Mermi kıtlığı oyunun ana
unsurlarından biri ama o kadar da abartılacak kadar da değil.
Şahsen ben oyunda toplasanız sadece en fazla 3-4 kere, hadi toplam
5 kere mermi kıtlığı yaşadım. Etrafta mermi toplayacak o kadar
yer ve kişi var ki ister istemez sürekli bolca mermi ile
dolaşıyorsunuz. Yine de hakkını yememek lazım merminiz ne kadar
dolu olursa olsun bir çatışma anında ne kadar az olduğunu hızlı
hızlı biterken anlayacaksınız. Bana kalırsa bu biraz psikolojik
bir şey, dolu dolu merminiz var ama sürekli ateş ettiğiniz için
ve bazı yaratıkların zor öldüğü ya da sürüsüyle insanla tek
başına çatıştığınız an ister istemez cephane bitiyor. Geniş
bir silah yelpazesine sahip olmasa da kullandığınız silahlar sizi
idare edebiliyor, pompalı silahınızda mermi olmasa bile onunla
saldırmak taktik kurmak adına hoş oluyor. Ben pompalıda ki bıçağı
kullanıp oyunda bazı yerlerde gizli olmayı tercih ediyordum.

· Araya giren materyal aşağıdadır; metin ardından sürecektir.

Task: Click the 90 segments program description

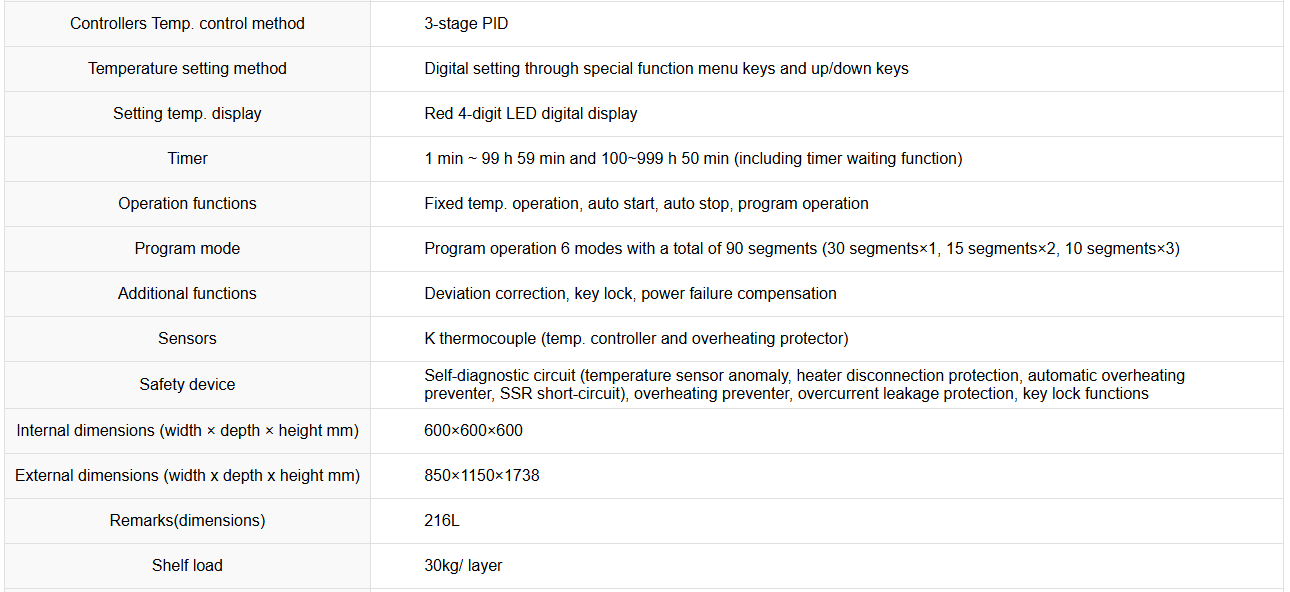Action: pyautogui.click(x=802, y=248)
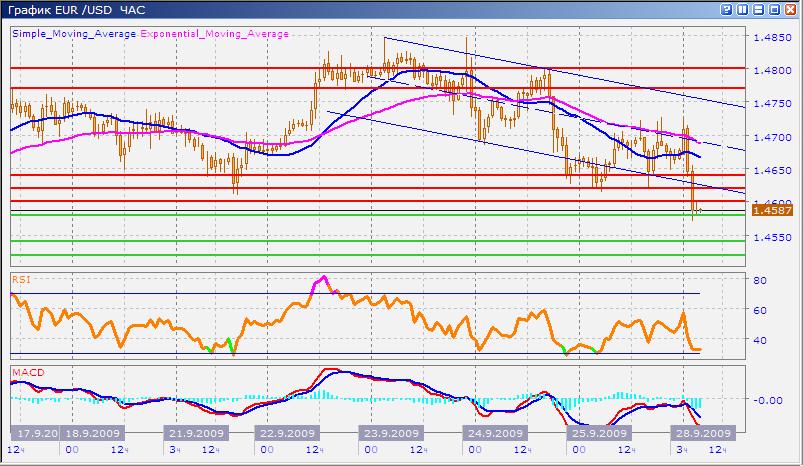Select the 17.9.20 date marker
803x466 pixels.
[36, 434]
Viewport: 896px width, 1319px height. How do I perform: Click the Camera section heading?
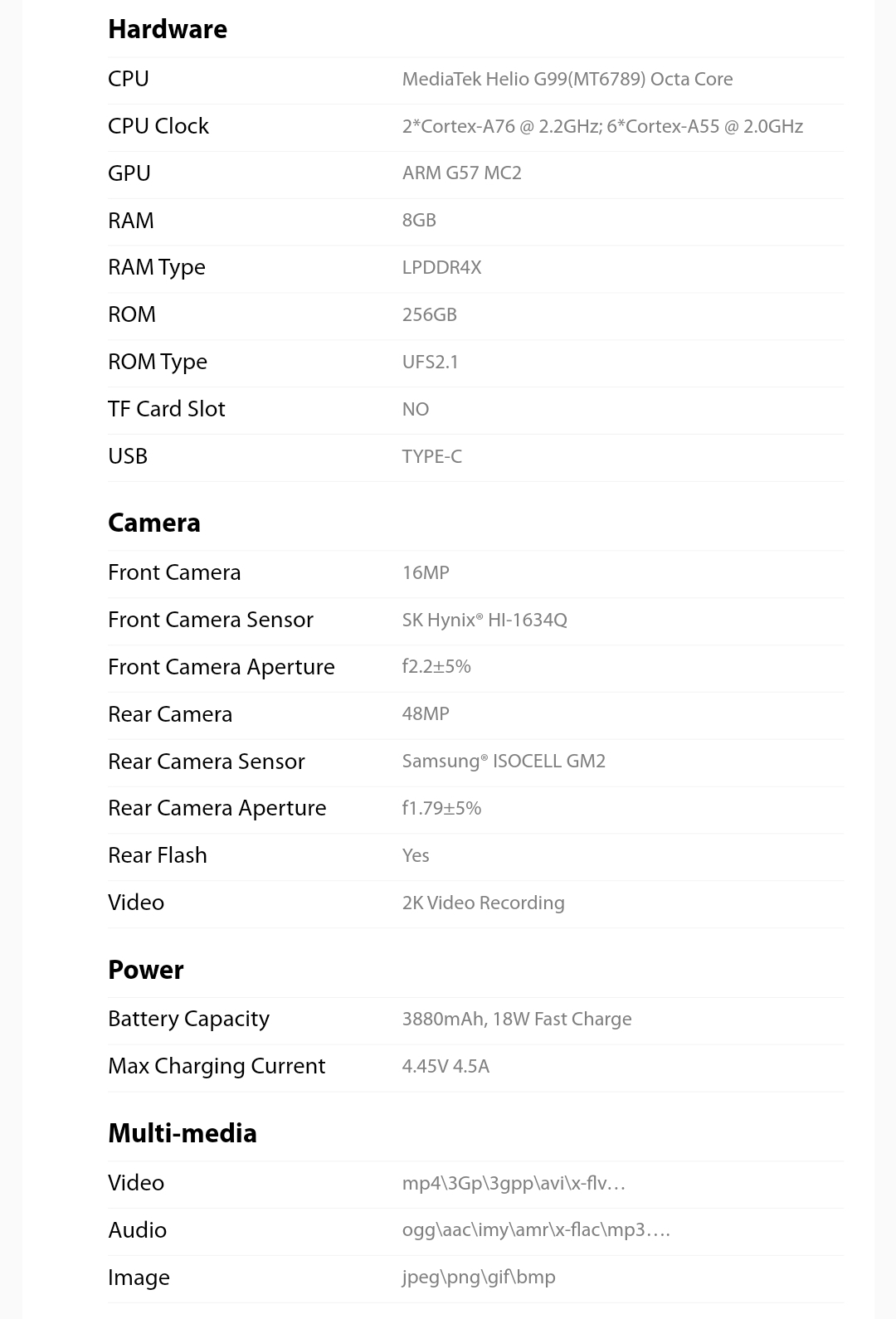pyautogui.click(x=154, y=523)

Gizlilik demişkten oyunun size iki seçenek sunduğu yalan! Siz ne
kadar gizli olursanız olun o ''akıllı yapay zeka'' (Tırnaktan anlayın.) sizi illa ki
bulacak. Yaratıklardan zaten kaçışınız çok zor, insanlarda
sürekli gezdiği için en ufak hareketinizde sizi buluyor resmen.
Oyunun o güzel atmosferinde hiç fena olmayan bu savaş dinamikleri
sizi uzunca bir süre idare eder. Sürekli bir silah ile de sakın
dolaşmayın (istesenizde dolaşamazsınız zaten.) farklı silahlar
ile farklı bir heyecana girin ve keyfi tadın.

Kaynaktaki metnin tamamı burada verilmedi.